Early on, this book includes a discussion of communication theories that is probably more complex and academic than most readers will find helpful. But, when he moves past this, Blount illustrates how the Bible is well deployed in popular settings like traditional "Negro spirituals," Ernesto Cardenal's work with the Nicaraguan peasants of Solentiname, and Tom Skinner's urban American revolutionary preaching.

Blount is certainly supportive of academic higher critical study of the Bible but he is also convinced that this is not the only way to use the Bible.

Blount argues that Scripture has many interpretations. Since, according to his theory of communications, the context of the interpreter is a legitimate aspect of the process of interpretation, our perception of what the text meant and means will change depending on our context as interpreters. "The text is multivalent," he writes. "It has no single meaning."

This, however, (and this is an absolutely critical point) does not mean that the interpreter is free to apply any meaning whatsoever to the text. The fact that there is "no single meaning" doesn't mean that just any subjective meaning we might want to apply to a text is acceptable. The text is multivalent but within a limited range of possible meanings.

Explore the material:
1. In the review of Blount's book on interpreting the Bible, what popular settings does Blount use to show the Bible being well deployed?
2. Extend the review of Blount's book on interpreting the Bible, picking up after its final sentence.

Provided material:
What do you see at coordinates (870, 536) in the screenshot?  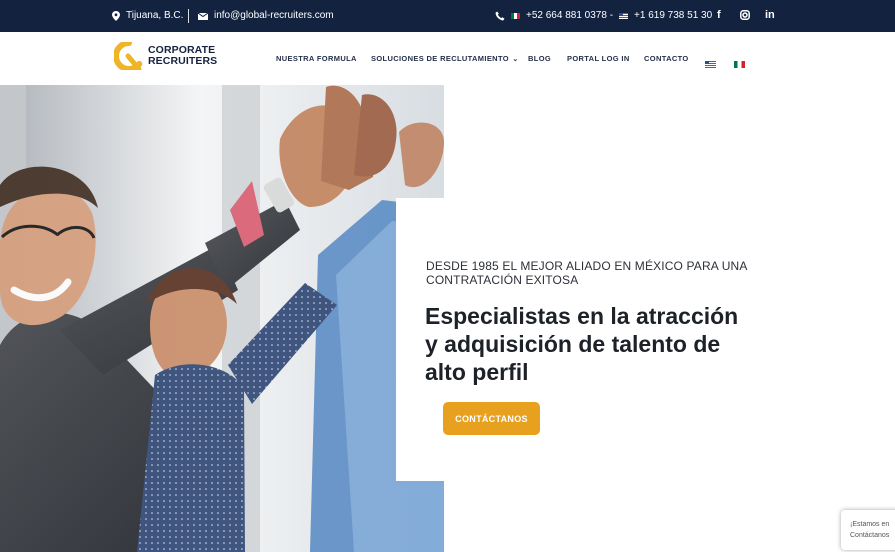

Expected responses:
1. Traditional "Negro spirituals," Ernesto Cardenal's work with the Nicaraguan peasants of Solentiname, and Tom Skinner's urban American revolutionary preaching.

2.
Blount demonstrates that academic biblical scholarship, in spite of claims of scientific objectivity, is always biased by the scholar's culture, assumptions, historical time and methods. (Blount does not use the word "bias," but instead prefers more value-neutral terms like "the micro-interpersonal," a linguistic term, or "pre-understanding," a Bultmannian term.) Blount does not see bias or subjectivity as necessarily a negative thing. Instead bias is seen as an unavoidable condition of all interpretation because of the sociolinguistic nature of language.

The bias of the oppressed, Blount suggests, may even open windows to understand the meaning of Scripture in a way we might otherwise miss.

It is refreshing and rewarding to see a biblical scholar as sophisticated as Blount working so to help the academic world listen to the world's oppressed and marginalized peoples. Finally, they may be the ones who really understand what the Bible is all about.